The S&P 500 Index is stuck at the price level first traded in December 2017, meaning it hasn't gained a penny in the past year. However, a basket of individual components has acted extremely well during this period, lifting to multi-year and all-time highs. An examination of these issues could be informative, telling us where the smart money is taking risk these days. It could also uncover hidden opportunities at the end of a tough year that many shareholders wish never happened.
There are many ways to identify the strongest index components, with year-to-date percentage gains at the top of the list. A more interesting technique organizes components by percentage positioning above or below the 200-day exponential moving average (EMA). This methodology has the advantage of finding stocks that are acting much better in 2018 than they did in prior years, which is an important metric for potential investors.

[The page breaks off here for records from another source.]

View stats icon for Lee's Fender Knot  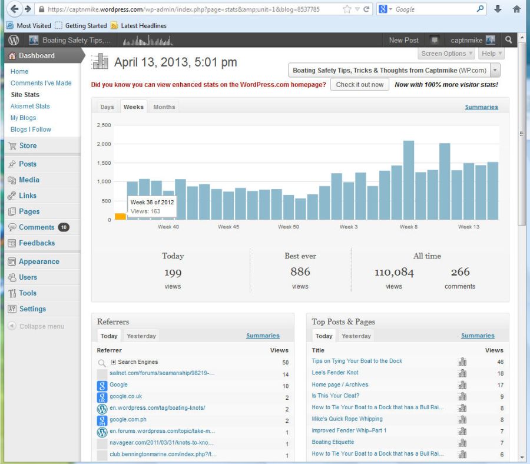(x=462, y=373)
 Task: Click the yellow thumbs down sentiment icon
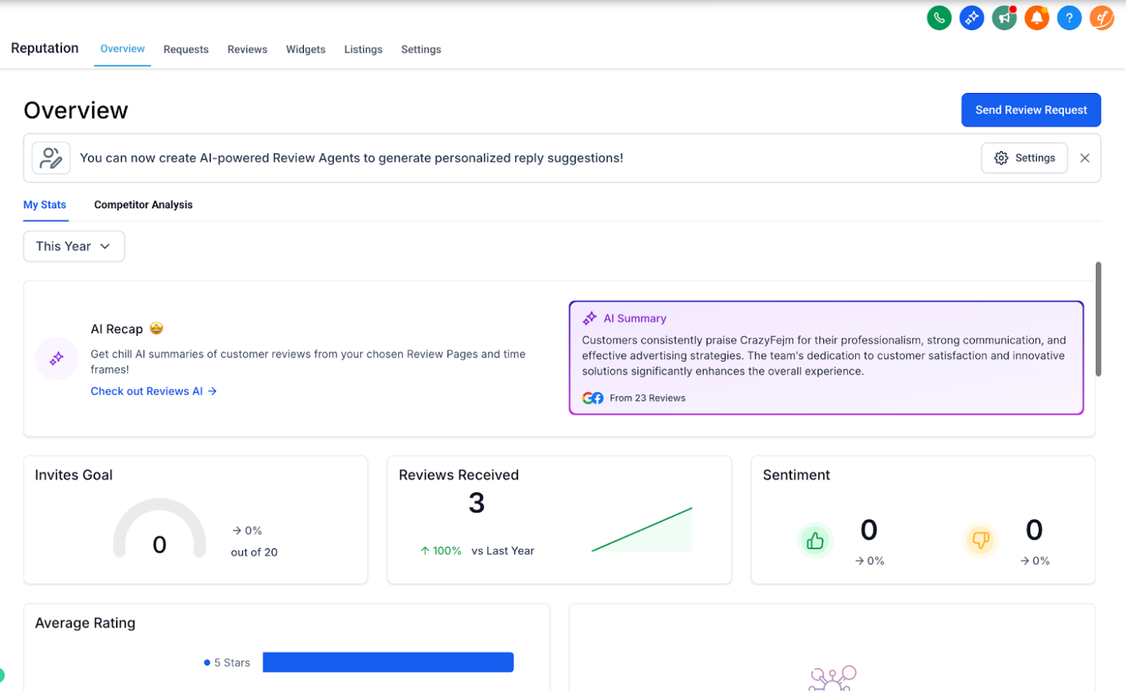pyautogui.click(x=980, y=540)
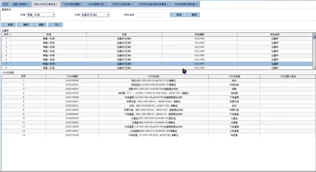
Task: Click the 编辑 edit button
Action: pos(40,25)
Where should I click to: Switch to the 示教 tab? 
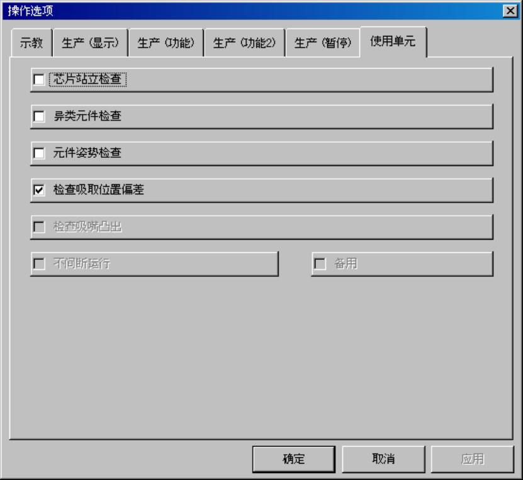[x=31, y=43]
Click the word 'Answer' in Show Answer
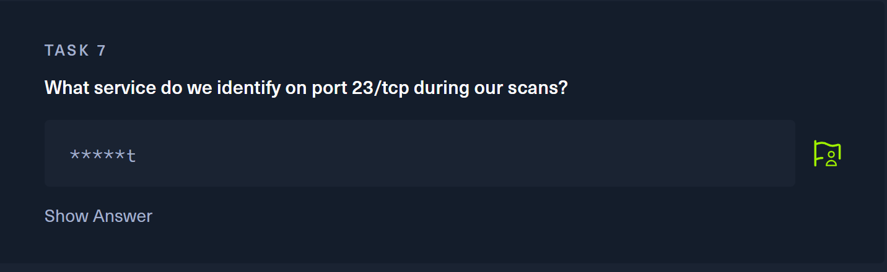Viewport: 887px width, 272px height. pyautogui.click(x=122, y=216)
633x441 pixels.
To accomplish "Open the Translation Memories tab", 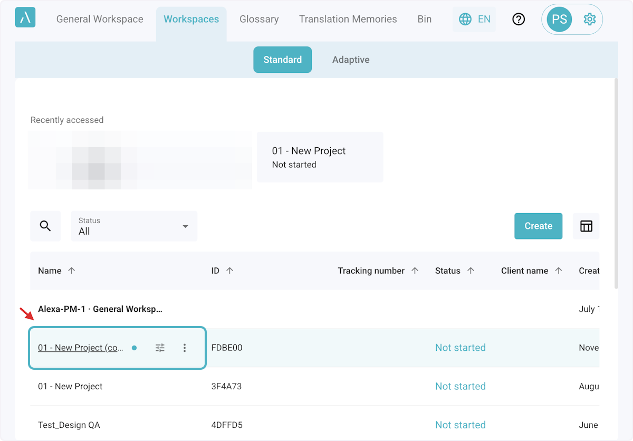I will (348, 20).
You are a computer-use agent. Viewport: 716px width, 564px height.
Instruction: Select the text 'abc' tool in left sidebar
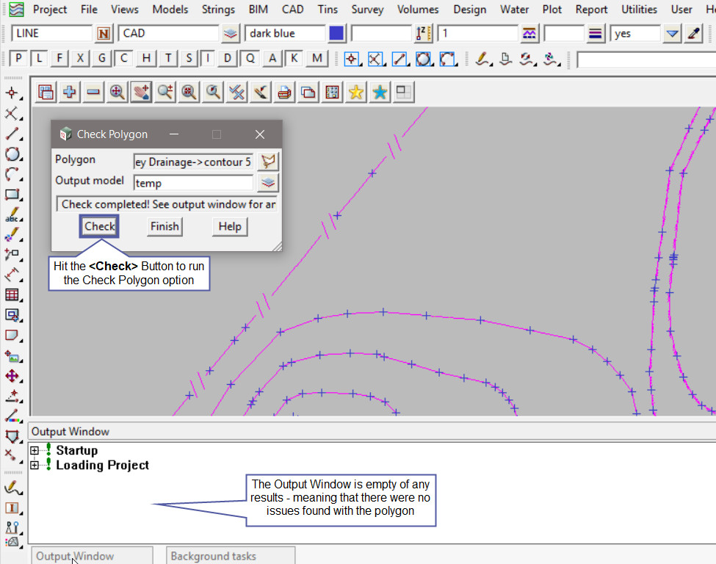(12, 215)
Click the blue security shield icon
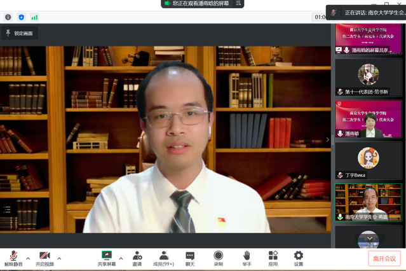 coord(21,17)
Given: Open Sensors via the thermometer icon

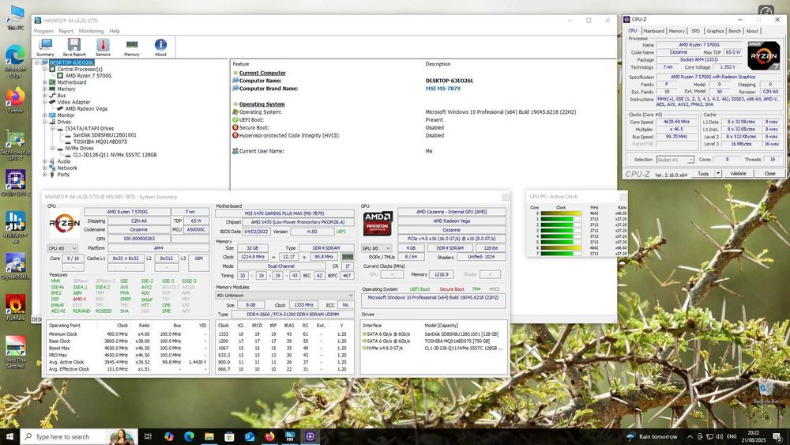Looking at the screenshot, I should pos(103,47).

I suppose it makes sense that a company mining salt is sitting at the top of the S&P 500 performance list, given 2018's odd behavior. But McCormick & Company, Incorporated (MKC) has been a solid performer for the past decade, lifting more than 500% through a long series of all-time highs. The uptrend last stalled in July 2016, when the index took off in a post-Brexit relief rally. This contrary behavior reflects the stock's defensive nature while also explaining superior 2018 performance.
Breakout attempts through the first half of 2018 failed, but the stock finally cleared resistance in July, taking off in a powerful trend advance that has posted gains in excess of 40%. The rally stalled above $150 in early November, giving way to a trading range that has carved the outline of an inverse head and shoulders pattern. Two rally waves have failed to gain traction in the past week, but it seems foolish to bet against higher prices with this unlikely market leader.
Church and Dwight Co., Inc. (CHD) offers safe haven as well, with OxiClean, Trojan Brands and dozens of other household goods unlikely to lose market share during a trade war. The stock has also done well since last decade's economic collapse, gaining more than 600%. The long-term uptrend stalled at $53.68 in May 2016, giving way to rectangular trading range with support in the low $40s.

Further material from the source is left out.